The full text of my remarks - which is posted on the Krause Report feedback site at "http://assembly.cornell.edu/KrauseReportComments/GeneralComments#toc19" and which I would have promptly supplied had Ms DiNapoli asked for it, is as follows:
I speak both as a current faculty member at Cornell and as a former undergraduate at Cornell. The Code as it's currently written has been a fixture since my days as a student. (Indeed, on re-reading the Code today I recognise its language on "symbolic structures" as an echoing response to the South Africa divestment protests in which I took part during my freshman year.)
When I was a student here I was proud to be part of an institution that, on the whole, respected me as an equal within a community of scholars. Crucial to this sense was the fact that the Campus Code then, as it does now, applied to the entire community of students, staff, and faculty. When I entered Cornell I felt that I had finally left behind those days of childhood, when an adult could send me to the principal's office on a whim. Being part of a system that treated me as a responsible adult encouraged me to take up that responsibility and to behave as a responsible adult.

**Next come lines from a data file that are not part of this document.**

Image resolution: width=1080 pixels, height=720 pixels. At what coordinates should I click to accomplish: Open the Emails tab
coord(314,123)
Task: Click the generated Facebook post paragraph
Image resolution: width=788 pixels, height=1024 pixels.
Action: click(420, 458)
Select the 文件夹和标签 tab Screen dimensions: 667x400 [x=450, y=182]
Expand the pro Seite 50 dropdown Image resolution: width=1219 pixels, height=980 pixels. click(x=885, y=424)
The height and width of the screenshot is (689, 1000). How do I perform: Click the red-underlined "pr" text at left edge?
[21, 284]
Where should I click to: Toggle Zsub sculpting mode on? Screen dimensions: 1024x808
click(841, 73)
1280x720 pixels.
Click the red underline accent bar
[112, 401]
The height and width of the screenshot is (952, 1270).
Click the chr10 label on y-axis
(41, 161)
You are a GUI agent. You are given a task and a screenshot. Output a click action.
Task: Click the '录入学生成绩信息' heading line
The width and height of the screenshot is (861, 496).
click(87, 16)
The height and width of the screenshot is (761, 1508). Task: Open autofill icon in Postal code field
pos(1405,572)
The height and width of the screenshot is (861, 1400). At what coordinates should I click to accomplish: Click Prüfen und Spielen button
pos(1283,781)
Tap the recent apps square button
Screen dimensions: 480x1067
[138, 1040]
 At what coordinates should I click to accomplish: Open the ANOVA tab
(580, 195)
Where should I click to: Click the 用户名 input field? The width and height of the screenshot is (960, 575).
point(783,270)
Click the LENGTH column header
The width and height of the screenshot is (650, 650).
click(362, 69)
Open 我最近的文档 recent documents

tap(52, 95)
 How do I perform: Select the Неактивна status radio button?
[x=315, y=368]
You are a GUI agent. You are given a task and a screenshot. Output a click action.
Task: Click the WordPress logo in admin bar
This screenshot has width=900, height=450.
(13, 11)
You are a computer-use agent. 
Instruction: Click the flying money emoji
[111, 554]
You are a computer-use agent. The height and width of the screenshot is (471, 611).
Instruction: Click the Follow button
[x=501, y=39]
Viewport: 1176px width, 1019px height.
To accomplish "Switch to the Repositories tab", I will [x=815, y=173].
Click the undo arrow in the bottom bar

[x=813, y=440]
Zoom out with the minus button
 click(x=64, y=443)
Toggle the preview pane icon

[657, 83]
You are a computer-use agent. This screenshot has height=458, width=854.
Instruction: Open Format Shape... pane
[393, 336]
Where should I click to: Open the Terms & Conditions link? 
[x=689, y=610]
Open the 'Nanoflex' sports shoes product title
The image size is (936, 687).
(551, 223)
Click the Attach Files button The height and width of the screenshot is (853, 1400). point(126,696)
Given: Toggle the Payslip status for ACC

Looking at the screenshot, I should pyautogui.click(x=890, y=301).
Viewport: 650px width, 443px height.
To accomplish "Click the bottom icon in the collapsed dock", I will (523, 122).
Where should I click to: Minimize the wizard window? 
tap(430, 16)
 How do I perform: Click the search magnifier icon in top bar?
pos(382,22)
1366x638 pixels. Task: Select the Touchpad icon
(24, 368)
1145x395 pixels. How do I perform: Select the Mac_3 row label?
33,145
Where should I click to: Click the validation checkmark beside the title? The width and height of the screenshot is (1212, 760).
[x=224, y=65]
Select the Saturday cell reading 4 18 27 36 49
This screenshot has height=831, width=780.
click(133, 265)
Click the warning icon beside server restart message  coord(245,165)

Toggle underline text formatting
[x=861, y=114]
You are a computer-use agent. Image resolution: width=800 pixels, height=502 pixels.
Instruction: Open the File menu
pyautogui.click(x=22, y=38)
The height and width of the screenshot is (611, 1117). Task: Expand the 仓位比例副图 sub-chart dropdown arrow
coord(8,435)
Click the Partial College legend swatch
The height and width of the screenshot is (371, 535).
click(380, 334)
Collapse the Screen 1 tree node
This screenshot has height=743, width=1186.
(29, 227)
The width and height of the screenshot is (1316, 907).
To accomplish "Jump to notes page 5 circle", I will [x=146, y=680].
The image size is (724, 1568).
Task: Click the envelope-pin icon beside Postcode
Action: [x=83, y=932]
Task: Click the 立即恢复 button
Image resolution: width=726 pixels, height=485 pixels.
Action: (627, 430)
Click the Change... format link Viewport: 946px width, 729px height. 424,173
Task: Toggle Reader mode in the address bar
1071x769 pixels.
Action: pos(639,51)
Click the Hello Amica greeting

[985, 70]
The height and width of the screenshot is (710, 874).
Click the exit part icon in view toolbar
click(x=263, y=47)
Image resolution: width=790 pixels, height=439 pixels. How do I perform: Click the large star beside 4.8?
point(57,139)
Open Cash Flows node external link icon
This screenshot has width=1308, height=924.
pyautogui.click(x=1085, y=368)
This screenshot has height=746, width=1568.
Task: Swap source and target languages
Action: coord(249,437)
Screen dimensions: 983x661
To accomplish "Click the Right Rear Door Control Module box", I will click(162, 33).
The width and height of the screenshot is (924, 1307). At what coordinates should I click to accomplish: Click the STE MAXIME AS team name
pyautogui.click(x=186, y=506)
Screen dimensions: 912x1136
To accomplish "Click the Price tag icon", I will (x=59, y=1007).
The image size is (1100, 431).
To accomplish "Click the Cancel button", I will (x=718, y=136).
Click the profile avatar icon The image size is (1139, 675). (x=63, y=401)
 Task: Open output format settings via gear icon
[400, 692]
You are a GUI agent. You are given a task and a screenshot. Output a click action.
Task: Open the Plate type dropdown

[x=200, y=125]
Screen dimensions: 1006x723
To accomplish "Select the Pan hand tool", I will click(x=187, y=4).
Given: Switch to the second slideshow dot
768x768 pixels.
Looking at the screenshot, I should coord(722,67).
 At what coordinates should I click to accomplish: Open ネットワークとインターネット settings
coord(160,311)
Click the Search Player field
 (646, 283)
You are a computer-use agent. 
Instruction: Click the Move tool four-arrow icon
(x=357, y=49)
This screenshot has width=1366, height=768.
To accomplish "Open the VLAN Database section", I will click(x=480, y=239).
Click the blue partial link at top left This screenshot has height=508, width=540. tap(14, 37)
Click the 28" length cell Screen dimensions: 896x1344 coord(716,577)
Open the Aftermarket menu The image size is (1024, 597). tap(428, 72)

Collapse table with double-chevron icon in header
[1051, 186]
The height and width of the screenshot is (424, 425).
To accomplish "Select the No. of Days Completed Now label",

As a teacher, time and time again I've seen that what our students grow into depends on the expectations that we help them set for themselves, and that education is most effective and transformative when we approach students as partners in defining the environment in which we're all expected to live and to work.
It has been suggested that our tried and true judicial system ought to be scrapped in favour of a more expedient version that equates, roughly, to that old trip to the principal's office, in terms of the lack of clear and convincing evidence and the abolition of the independent status of the judicial administrator. It has been suggested that such a change would aid the University's educational mission. On the contrary, such a disempowering move would only signal to students that we do not trust them to behave as responsible adults. If we set such a dismal expectation, we'll find that our students will meet that expectation. Our educational mission will then have failed utterly.
I do not doubt that careful review can identify productive ways to update the Code for current times. However, discarding our entire judicial structure is not the way proceed.
This effort to replace the Code strikes me as part of a broader pattern that trades away opportunities for learning and growth in favour of short-term expediencies. This error was the motivation behind the university's effort in the 1990s to ban freshmen from Risley and other programme houses. We fought that effort with reasoned argument, and eventually the university listened. I hope and trust that the university is listening now.